Naquele momento, a Defensoria Pública foi estruturada na forma da Lei n. 9230, que entrou em vigor em
Com a instalação, fui nomeada Defensora Pública-Geral, exercendo o cargo até o fim do período de governo do Exmo. Sr. Governador do Estado, Alceu de Deus Collares. Após isso, voltei a integrar a administração como Subdefensora Pública-Geral, indicada pelo colega Defensor Público Carlos Frederico Barcellos Guazelli, em 1999.
Naquela época, conseguimos aprovar o Estatuto dos Defensores Públicos e efetuar o 1º Concurso de Ingresso à Carreira, com a nomeação de grande número de Defensores Públicos e realizar, ainda, promoções há muito esperadas. Até então, estávamos completamente atrelados ao Poder Executivo, apesar de termos autonomia financeira e administrativa.
Em 2003, com a mudança do Governo do Estado, afastei-me da Administração Superior, permanecendo com atuação apenas no Conselho Superior da Defensoria Pública.

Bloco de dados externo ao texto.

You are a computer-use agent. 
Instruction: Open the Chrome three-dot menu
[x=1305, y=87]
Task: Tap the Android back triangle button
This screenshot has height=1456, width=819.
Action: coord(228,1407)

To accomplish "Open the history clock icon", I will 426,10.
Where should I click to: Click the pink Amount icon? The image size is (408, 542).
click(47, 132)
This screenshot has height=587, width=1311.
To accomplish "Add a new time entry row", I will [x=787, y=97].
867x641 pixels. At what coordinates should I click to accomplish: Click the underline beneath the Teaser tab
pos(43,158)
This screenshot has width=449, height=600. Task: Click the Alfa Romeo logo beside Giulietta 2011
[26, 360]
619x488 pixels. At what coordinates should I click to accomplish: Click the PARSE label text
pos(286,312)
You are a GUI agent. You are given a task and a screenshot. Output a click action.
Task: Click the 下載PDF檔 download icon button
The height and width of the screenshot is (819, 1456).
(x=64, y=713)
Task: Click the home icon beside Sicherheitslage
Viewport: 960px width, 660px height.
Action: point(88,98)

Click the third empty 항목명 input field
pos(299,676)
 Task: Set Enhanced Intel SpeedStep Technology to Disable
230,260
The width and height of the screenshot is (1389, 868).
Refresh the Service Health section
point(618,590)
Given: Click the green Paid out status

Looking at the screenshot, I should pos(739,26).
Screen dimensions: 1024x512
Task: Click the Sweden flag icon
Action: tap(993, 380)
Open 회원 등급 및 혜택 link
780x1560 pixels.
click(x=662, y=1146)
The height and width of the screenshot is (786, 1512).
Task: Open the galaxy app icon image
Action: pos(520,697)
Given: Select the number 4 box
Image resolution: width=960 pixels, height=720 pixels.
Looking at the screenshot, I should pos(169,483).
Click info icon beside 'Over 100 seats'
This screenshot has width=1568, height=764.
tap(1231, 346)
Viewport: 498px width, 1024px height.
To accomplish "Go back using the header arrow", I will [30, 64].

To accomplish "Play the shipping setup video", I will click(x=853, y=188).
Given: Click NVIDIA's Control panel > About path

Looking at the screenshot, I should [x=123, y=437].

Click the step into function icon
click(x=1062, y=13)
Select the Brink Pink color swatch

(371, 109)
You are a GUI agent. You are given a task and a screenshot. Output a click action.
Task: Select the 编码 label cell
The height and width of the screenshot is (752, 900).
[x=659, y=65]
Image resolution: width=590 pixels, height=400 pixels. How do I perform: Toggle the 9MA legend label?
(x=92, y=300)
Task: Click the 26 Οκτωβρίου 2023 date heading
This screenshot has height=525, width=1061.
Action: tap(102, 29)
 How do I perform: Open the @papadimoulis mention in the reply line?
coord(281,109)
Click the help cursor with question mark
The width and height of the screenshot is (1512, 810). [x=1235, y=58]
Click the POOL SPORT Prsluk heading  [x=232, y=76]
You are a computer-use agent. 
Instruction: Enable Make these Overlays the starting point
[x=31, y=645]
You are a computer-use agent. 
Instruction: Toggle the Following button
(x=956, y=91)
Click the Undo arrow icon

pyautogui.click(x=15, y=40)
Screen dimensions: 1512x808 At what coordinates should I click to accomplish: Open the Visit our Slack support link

A reforma constitucional, que permitiu, à Defensoria Pública, galgar novos passos em sua história, ocorreu apenas em 2004, época em que, inclusive, estive à frente da ADPERGS. A referida emenda constitucional, n. 45/2004, permitiu as alterações da Constituição do Estado do Rio Grande do Sul, com o que pudemos obter iniciativa de lei e da proposta orçamentária, alterações essas que foram objeto de nossa luta enquanto Presidente da ADPERGS e, mesmo depois, quando já não integrava mais sua Diretoria.
Agora, proponho-me a retomar o trabalho que desenvolvia, com uma proposta adequada aos novos tempos, de pluralismo e democracia institucional, trazida pelas inovações constitucionais e pela renovação da carreira, que exigem nova postura institucional, no tocante à descentralização das decisões, em virtude de que, de órgão atrelado ao Poder Executivo, passamos a ostentar dignidade institucional. Essa nova postura, considerando o crescimento da Defensoria Pública, é imperativa para o crescimento da Instituição, que passa pela atuação de todos os Defensores Públicos em comunhão com a Administração, e, não, com a centralização das decisões institucionais.
Por isso, conto com todos não apenas no dia 04 de abril, como também, se for o caso, durante os dois anos em que me proponho a trabalhar como Defensora Pública-Geral.